Host Marti's picture
Host Marti

Telling your Adoption Story

Hey All

I thought it would be great if everyone would share their adoption story here with each other.

The stories are so special and moving and help others so much.

So, please, share your story here!

Marti



melchan's picture
melchan

My husband was adopted form Korea at the age of 6.  Therefore he had a name and a Korean life.  His American parents changed his name and.  My advice is that if you adopt an older child LET THEM KEEP THEIR GIVEN NAME or at least let them have it as a middle name.  THERE IS NO NEED TO CUT THEM OFF FROM THEIR IDENTITY.

geibm's picture
geibm

In reading your post and the one before - I have to disagree about your claims that changing names is wrong.  I agree that in some cases it is not a good idea but in others it is the best thing that can happen.  My husband and I have adopted two children - biological siblings at ages 4 and 8.  Our son (8) had been named after his biological father and therefore hated his name - we chose to give him a new middle but to keep his first name because he had already started school and it would have been a hard transition.  BUT we did change our daughter's name.  She also has  attachement issues from her early life but changing her name was great for her.  She was able to "assume" her new identity and leave all the pain and hurt behind with her "old" name.  The hardest thing was her brother learning to call her by her new name but that only took about 4 weeks.  Changing a name can be a good thing.  It allows the child to begin anew and for us it as been a wonderful thing.

Vermonta's picture
Vermonta

I think a name given as a "number" for an orphanage is no name at all.  I chose not to keep my child's name from her orphanage.  I think her Chinese culture can be honored in a much more respectful way as we live and talk about her awesome Chinese self for years to come. 

Vermonta's picture
Vermonta

My almost 7 year old daughter was adopted at 8 months of age from China outside of Shanghai. 

The joy of my life !

dazed's picture
dazed

Hello, I actually came on another forum here but then I saw adoption.I am adopted.I was fostered from 2 then adopted by the same people at 4.I had neglect as a child from my biological mother (bmum) and I have burns on my chest.I struggle with my self esteem.My relationship with my adopted parents is OK-I would like it to be better.I did go to Uni.I'm happy to talk to anyone.

taosena1's picture
taosena1

We have adopted four children.

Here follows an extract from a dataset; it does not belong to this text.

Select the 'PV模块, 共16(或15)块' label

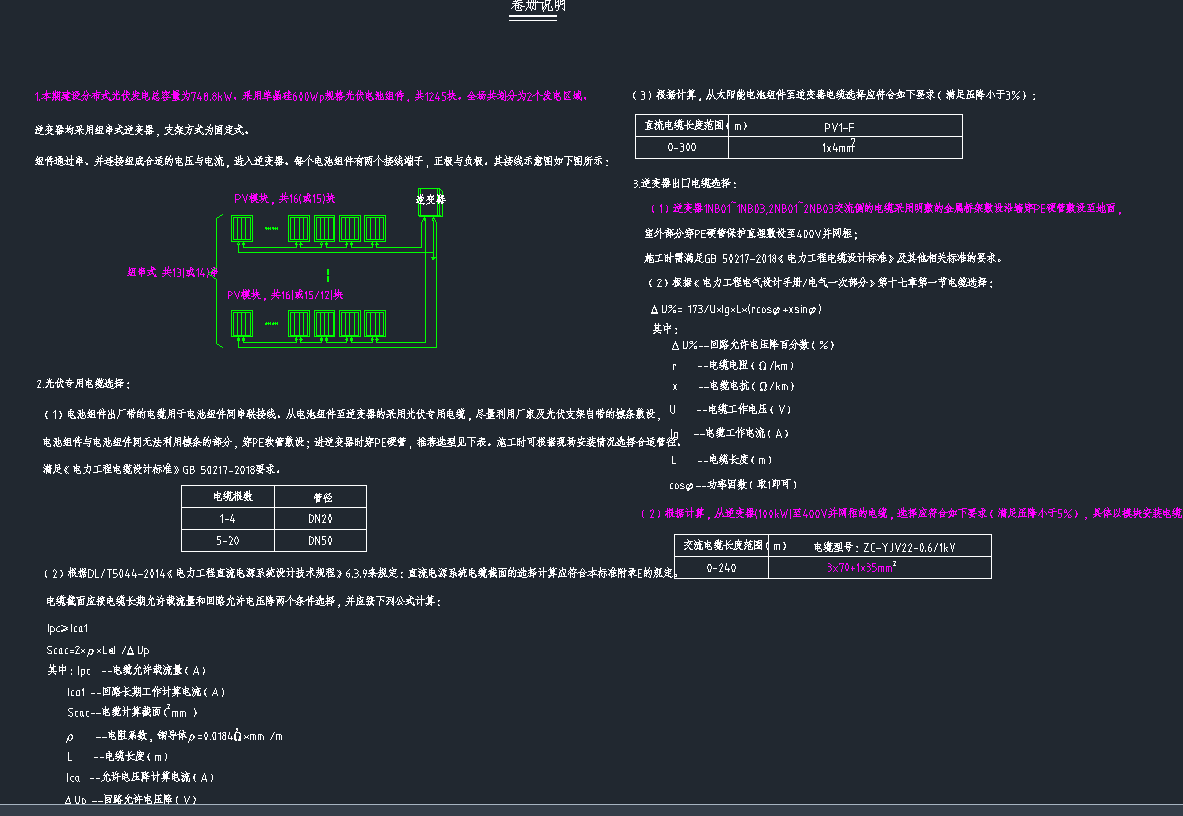(283, 199)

Three of them at infant or toddler age and we did change their names. The names given to them were terrible names. The oldest is 10 years old and he wants to change his name. He feels a new begining deserves a new name. He left the old bad word and wants to enter a new world fresh.

shelley's picture
shelley

We have two adopted children.  We decided to keep the boy's name but anglicised it a bit for our Eglish speaking friends. No problems.  We changed the girl's name completely as she was given a nickname which meant 'fat one'.  She is very happy with her new name.

mindyw's picture
mindyw

I just wanted to tell you other ladies who have adopted what a wonderful gift you are giving your children.  I was adopted when I was just 9 days old through a church and have had the most wonderful adopted life ever.  My adopted parents mean the whole world to me.

 

scoobydoodle's picture
scoobydoodle

I foster adopted my beautiful daughter. I got her when she just turned 3. Now my daughter will be turning 8 in April. I did this as a single person. My daughter was born pre-natally exposed to Meth Amphetamines. As a result, she wears glasses, has a vp shunt, complex partial seizures, and secondary ADHD. Even with all that, my daughter is awesome. I told her that we adopted each other, and that she was born from my heart. I kept a journal and scrap booked our first couple of years together (something that she may cherish in years to come).

brenda.frith's picture
brenda.frith
we changed our daughter middle name and last name when we adopted her at 5 years of age. It has been a difficult thing for her being, adopted, and I think that having an open relationship with her birth mom has caused some of the difficulties.  Her birth mother is a foster daughter whom spent a couple of years with us and we informally adopted her into our family long before this baby came along. She kept her for the first 3 years, though k. spent a lot of time during those early years with us. The bm finally asked us to adopt her as she was 23 at the time and not at all ready to carry the responsiblity of parenting. We gladly took k. in and she is now the youngest of 6.  Her bm was in and out of her life for years, drinking far to much and in some ways regretting her choices though she knew the truth, this was the right thing to do as she was unable or unwilling to change at the time.  Now bm is in a good solid relationship, k. is 15, and bm has recently had another child. K. is finding this very difficult to accept and feels so rejected though her relationship with bm  is better then it ever has been, as bm is trying to include k. in their lives as much as possible.  Some days I am really not sure that I agree with the idea of open adoptions and struggle because of the strains that it has put on 'our' relationships, but at the same time I am glad that they can have some sort of a relationship.  Has anyone else experienced this sort of thing?